Exercise instructions - Where does the string "disk" appear in the records? Copy each line that holds it.

###

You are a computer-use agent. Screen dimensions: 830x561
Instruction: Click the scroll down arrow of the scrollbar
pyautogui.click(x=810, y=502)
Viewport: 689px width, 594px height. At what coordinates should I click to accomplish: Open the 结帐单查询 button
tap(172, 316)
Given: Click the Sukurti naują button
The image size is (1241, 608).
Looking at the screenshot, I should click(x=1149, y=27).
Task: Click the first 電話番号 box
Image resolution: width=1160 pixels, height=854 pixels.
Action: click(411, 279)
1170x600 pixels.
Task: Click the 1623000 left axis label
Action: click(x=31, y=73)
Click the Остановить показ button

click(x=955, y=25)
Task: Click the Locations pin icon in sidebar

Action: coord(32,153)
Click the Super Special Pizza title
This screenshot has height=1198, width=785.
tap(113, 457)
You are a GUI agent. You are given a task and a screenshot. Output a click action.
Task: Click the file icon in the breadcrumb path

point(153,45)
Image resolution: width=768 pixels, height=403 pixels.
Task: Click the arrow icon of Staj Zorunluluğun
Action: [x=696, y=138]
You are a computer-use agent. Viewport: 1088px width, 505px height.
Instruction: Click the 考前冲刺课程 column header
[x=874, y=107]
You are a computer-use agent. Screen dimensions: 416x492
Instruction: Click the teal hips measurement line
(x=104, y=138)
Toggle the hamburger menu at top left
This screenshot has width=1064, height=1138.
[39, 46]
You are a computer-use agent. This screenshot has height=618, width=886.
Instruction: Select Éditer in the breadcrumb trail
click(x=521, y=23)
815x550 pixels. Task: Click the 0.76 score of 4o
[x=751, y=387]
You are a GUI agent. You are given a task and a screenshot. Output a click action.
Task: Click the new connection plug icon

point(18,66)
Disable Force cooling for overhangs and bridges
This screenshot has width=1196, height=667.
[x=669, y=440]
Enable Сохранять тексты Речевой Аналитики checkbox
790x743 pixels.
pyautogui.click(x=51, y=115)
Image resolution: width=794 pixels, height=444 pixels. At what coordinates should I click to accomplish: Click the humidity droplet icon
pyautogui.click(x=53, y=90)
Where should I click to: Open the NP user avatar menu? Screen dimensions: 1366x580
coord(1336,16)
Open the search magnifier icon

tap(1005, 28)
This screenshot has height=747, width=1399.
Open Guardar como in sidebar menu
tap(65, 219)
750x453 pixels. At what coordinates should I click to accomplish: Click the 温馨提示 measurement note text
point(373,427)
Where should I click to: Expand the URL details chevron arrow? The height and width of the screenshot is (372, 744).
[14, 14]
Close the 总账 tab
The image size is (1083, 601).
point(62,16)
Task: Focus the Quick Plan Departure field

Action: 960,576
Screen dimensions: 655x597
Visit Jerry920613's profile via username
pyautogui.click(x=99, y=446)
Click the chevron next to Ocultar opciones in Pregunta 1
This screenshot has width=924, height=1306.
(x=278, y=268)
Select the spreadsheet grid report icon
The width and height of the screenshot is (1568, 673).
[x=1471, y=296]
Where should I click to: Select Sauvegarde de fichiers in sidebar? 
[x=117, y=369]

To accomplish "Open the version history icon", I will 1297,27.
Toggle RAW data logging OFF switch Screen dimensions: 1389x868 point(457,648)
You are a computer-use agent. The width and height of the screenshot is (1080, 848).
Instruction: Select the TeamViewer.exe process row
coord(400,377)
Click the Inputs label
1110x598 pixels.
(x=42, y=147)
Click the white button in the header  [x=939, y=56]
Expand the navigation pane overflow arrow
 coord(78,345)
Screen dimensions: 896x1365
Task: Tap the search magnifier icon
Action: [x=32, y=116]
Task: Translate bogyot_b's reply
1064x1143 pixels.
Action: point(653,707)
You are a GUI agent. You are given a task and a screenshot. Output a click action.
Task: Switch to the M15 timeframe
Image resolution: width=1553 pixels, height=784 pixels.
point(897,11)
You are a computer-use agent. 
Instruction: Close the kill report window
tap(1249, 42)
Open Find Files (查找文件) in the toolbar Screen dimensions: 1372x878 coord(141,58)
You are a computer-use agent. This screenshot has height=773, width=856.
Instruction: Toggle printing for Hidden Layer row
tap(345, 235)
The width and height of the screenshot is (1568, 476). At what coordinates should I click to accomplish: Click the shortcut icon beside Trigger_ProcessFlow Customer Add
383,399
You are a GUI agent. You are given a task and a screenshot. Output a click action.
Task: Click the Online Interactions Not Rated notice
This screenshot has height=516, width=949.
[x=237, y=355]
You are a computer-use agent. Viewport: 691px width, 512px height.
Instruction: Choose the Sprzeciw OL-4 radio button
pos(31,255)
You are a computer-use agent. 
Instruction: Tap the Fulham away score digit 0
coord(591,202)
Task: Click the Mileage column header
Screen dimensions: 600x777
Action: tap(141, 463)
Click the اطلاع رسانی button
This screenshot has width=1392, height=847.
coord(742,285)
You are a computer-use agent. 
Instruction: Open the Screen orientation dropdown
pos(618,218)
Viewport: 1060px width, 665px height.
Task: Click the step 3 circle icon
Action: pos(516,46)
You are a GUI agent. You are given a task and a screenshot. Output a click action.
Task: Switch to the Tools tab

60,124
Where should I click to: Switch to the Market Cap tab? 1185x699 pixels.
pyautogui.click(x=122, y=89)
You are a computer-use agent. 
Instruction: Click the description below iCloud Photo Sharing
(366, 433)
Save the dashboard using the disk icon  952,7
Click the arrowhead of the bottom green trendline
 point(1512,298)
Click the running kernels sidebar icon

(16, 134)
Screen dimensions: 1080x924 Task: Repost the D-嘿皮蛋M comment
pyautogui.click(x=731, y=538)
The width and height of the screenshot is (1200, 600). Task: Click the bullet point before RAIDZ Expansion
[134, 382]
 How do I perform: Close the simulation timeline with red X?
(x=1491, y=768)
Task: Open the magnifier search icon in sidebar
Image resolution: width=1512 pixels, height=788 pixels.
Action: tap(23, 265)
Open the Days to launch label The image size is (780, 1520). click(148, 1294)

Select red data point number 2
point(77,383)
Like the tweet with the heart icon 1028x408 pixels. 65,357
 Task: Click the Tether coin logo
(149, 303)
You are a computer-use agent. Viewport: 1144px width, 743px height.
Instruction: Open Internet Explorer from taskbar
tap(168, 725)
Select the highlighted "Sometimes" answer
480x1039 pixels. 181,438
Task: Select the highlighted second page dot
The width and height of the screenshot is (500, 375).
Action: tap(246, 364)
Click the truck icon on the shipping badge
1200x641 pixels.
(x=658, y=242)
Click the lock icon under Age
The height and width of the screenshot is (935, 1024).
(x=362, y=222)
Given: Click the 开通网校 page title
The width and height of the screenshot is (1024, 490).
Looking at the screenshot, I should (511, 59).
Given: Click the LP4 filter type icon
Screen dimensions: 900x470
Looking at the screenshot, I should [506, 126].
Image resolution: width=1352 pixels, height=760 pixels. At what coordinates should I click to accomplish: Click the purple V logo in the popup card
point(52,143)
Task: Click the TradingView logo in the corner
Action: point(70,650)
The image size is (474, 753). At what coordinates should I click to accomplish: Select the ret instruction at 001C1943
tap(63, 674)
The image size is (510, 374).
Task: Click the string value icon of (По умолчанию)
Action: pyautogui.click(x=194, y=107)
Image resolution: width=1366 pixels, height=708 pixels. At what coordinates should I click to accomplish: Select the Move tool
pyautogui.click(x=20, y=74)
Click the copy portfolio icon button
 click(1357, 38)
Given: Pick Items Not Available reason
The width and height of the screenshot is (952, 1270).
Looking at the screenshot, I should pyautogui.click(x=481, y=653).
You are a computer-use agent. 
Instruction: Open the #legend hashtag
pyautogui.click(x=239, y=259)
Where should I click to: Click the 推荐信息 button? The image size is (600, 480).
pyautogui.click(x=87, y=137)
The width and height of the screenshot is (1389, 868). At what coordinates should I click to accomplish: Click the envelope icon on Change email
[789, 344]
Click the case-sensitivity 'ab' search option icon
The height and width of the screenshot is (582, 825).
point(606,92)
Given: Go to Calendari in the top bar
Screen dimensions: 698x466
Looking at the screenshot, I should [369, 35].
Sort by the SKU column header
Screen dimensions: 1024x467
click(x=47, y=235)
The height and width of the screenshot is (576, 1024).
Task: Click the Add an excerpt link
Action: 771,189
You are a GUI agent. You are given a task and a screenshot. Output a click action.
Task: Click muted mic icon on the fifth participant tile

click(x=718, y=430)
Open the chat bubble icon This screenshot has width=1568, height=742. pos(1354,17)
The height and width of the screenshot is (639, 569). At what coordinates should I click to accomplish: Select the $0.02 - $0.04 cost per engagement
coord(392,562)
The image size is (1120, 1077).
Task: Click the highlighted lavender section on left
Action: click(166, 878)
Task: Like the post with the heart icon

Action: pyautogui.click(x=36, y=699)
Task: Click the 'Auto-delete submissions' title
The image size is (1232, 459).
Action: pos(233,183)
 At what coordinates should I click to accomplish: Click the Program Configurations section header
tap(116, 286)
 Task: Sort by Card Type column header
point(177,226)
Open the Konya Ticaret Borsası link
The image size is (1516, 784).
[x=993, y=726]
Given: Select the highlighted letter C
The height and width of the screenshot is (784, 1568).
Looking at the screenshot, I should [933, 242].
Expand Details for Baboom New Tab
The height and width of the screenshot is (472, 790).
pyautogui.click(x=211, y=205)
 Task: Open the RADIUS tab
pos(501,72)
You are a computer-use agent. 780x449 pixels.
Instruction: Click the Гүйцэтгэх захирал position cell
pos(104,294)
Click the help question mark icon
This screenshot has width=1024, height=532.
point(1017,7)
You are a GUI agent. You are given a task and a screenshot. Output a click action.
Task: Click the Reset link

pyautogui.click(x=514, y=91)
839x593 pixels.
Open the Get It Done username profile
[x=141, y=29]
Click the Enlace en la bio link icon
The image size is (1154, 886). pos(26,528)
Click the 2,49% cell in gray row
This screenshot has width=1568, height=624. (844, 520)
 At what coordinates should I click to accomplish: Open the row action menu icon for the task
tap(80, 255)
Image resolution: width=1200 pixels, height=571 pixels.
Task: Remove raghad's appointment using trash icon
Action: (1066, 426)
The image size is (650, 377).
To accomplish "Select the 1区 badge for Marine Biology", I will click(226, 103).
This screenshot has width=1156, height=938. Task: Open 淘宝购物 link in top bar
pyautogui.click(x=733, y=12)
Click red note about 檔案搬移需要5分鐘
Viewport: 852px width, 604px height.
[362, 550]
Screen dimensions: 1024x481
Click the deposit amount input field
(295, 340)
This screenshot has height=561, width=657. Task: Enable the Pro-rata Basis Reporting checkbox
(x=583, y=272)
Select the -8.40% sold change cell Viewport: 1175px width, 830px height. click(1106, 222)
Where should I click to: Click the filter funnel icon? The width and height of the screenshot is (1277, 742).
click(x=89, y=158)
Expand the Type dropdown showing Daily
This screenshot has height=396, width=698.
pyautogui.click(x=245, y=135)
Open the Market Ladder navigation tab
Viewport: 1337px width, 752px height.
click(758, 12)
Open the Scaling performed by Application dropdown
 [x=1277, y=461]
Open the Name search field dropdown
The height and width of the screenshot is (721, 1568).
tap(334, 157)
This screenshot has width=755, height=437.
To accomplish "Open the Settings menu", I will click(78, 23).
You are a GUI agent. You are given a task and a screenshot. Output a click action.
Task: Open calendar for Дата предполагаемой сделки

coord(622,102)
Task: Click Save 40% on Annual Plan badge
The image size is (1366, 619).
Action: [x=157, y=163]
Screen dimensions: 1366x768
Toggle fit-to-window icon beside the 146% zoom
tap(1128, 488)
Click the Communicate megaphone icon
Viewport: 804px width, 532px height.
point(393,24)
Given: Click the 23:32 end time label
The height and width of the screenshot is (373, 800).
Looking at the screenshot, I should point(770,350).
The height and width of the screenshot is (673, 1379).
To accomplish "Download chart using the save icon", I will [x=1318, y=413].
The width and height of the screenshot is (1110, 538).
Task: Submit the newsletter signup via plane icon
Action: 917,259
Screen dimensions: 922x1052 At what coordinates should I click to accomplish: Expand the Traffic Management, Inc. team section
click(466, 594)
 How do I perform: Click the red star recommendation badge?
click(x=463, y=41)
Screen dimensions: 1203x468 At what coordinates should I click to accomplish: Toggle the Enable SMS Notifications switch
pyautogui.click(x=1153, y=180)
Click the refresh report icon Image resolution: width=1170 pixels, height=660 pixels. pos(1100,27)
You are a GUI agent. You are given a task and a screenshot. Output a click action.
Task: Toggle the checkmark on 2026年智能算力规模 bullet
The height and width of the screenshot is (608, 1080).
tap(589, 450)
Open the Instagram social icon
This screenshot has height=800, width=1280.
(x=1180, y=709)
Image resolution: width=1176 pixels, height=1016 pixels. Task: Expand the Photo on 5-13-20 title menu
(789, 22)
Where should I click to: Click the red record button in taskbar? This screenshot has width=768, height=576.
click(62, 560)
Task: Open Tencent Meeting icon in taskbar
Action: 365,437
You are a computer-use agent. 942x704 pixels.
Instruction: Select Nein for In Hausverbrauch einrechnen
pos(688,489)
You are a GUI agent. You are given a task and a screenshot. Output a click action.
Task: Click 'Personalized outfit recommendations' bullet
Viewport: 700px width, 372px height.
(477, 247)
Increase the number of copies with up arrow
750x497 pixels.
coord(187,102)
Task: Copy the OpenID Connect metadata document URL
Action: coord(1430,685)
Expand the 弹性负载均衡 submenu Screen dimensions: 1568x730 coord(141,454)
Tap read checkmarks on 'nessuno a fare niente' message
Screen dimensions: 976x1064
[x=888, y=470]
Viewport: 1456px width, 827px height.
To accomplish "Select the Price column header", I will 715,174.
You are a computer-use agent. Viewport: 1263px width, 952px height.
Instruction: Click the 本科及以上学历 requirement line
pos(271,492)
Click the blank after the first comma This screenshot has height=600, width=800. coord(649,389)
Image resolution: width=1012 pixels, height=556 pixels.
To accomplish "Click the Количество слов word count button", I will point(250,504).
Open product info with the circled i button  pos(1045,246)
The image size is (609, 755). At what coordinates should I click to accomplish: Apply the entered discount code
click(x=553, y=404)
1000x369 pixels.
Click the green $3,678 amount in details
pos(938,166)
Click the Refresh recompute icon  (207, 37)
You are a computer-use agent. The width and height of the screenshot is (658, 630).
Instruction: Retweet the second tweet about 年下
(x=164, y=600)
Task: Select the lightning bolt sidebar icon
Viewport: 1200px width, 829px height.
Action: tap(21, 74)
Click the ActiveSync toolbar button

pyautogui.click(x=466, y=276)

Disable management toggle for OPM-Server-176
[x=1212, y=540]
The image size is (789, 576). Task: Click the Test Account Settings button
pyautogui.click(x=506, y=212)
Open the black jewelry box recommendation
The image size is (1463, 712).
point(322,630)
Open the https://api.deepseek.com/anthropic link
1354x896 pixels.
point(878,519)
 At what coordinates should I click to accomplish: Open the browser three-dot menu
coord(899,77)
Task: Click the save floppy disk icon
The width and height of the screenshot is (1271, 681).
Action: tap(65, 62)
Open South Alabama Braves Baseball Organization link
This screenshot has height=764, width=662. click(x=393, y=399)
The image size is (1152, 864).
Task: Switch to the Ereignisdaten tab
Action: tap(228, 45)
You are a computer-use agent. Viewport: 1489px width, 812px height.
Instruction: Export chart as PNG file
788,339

###

Answer space -
Save the dashboard using the disk icon  952,7
Task: Click the save floppy disk icon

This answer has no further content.